• [Assignment]:
Could you reproduce the lines below from the one with "You are a GUI" through the one with "[Toggle navigation.] (239, 22)"? Keep both ends and add nothing.
[[ Exercise materials, beginning ]]
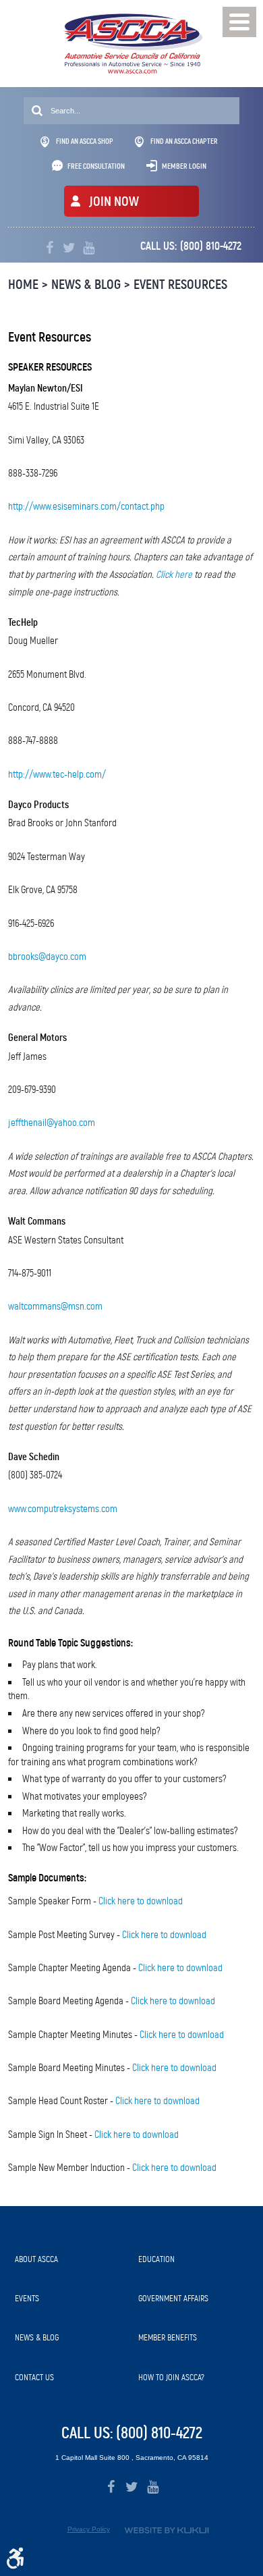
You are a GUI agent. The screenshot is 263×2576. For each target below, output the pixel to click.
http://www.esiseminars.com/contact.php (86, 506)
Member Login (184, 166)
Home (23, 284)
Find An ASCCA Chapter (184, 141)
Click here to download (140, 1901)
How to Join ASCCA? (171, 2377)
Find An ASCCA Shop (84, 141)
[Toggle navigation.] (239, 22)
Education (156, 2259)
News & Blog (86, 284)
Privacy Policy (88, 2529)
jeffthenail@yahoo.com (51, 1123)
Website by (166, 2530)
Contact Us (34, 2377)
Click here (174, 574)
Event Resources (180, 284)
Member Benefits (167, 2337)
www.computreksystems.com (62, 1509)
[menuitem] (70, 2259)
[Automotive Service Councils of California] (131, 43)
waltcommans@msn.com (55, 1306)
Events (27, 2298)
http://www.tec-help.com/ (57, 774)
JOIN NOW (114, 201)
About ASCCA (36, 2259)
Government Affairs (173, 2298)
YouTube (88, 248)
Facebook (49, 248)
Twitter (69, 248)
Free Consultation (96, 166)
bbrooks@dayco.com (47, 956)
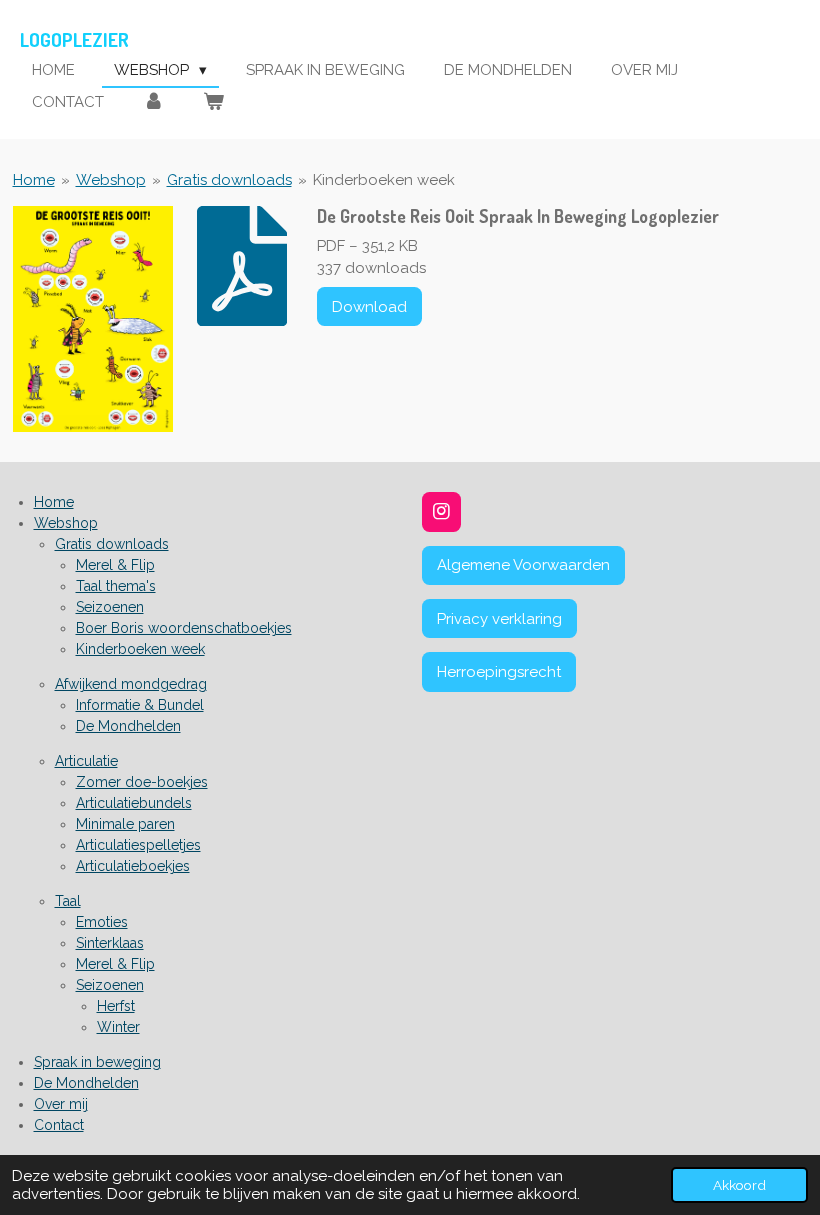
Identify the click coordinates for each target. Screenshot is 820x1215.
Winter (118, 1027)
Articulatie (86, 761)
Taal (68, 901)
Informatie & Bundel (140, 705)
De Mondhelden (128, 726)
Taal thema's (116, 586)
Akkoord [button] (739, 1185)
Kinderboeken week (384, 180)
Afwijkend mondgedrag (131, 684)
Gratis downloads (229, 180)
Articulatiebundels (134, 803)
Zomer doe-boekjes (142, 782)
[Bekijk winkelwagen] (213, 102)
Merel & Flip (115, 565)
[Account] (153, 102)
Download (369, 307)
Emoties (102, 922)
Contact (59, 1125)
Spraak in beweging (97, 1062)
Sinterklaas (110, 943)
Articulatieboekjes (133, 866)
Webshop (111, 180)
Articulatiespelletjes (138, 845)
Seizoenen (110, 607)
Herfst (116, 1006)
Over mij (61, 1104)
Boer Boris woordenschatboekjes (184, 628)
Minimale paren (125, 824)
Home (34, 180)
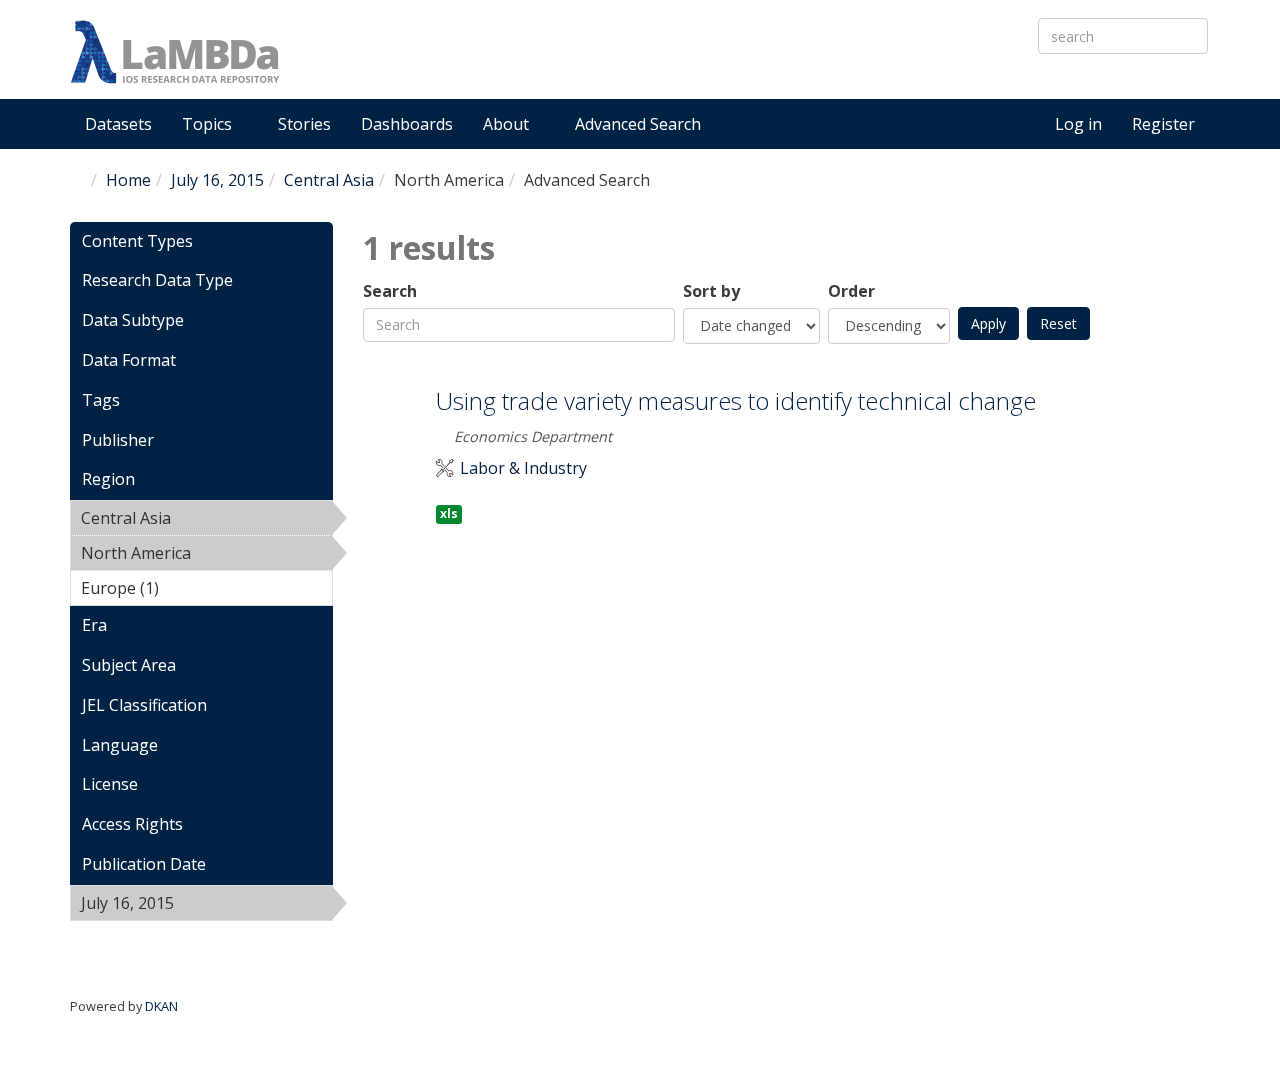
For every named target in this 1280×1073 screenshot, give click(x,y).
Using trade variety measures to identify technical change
[[ Exercise materials, end ]]
[[ Exercise materials, beginning ]]
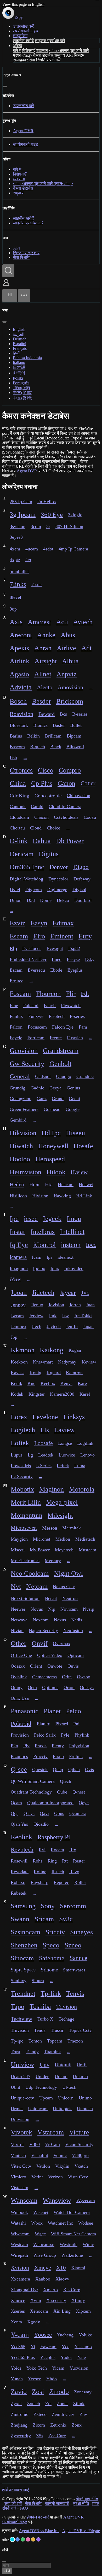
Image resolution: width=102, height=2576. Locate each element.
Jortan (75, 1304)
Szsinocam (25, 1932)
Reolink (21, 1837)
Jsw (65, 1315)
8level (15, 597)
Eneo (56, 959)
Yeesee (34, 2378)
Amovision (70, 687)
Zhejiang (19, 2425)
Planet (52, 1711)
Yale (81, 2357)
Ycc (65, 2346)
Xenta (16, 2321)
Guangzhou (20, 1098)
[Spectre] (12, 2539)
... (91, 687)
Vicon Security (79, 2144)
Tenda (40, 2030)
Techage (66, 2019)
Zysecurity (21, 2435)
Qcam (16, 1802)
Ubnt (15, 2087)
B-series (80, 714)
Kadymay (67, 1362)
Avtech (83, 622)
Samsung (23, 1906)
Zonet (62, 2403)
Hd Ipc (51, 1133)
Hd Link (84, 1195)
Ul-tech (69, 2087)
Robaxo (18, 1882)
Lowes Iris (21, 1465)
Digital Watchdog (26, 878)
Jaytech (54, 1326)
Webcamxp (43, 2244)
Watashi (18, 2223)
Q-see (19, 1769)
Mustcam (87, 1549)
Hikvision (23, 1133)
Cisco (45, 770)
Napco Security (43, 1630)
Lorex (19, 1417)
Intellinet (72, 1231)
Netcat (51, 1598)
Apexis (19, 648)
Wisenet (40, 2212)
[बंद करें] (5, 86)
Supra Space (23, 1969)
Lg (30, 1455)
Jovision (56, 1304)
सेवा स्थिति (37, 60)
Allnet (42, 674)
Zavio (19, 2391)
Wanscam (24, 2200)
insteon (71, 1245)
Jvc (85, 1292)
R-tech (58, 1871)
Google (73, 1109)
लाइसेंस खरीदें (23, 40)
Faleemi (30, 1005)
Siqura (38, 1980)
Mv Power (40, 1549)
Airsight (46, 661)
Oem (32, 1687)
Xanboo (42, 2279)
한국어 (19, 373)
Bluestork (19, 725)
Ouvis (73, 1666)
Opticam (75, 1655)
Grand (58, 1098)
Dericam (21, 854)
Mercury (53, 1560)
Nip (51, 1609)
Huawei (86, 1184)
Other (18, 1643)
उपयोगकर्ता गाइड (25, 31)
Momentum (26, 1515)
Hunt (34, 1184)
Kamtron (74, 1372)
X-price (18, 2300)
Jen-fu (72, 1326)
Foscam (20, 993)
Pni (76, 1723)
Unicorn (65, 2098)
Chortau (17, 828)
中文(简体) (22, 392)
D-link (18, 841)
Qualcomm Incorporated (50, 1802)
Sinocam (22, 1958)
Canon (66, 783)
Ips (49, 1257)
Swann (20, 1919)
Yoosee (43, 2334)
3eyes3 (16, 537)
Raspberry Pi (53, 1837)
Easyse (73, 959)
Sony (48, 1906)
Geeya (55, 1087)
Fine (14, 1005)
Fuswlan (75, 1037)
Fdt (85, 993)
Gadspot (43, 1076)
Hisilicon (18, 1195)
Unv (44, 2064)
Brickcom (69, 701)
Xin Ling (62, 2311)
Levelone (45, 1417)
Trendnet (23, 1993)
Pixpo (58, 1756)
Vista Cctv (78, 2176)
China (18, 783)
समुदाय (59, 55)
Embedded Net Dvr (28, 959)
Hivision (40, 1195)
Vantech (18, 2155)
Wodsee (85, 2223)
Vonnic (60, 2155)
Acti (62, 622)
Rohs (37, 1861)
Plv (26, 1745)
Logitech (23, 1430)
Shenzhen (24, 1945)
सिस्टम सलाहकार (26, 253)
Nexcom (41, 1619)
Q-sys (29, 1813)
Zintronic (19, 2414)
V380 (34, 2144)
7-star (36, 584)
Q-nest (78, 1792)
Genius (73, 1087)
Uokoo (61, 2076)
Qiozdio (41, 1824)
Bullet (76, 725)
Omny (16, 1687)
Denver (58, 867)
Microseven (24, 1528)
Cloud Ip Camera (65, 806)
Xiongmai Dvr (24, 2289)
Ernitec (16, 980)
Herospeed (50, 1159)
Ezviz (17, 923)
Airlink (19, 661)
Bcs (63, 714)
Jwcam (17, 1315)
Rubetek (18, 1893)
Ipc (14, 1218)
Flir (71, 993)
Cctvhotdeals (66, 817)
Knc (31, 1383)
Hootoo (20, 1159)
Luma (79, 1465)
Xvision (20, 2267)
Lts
[[ Exercise materials, end ]]
• [Written response]:
You are a GUI agent. The screenshot is 263×2576. For each target below, output the pixel to click.
http://www.esiseminars.com/contact.php (86, 506)
Member Login (184, 166)
Home (23, 284)
Find An ASCCA Chapter (184, 141)
Click here to download (140, 1901)
How to Join ASCCA? (171, 2377)
Find An ASCCA Shop (84, 141)
[Toggle navigation.] (239, 22)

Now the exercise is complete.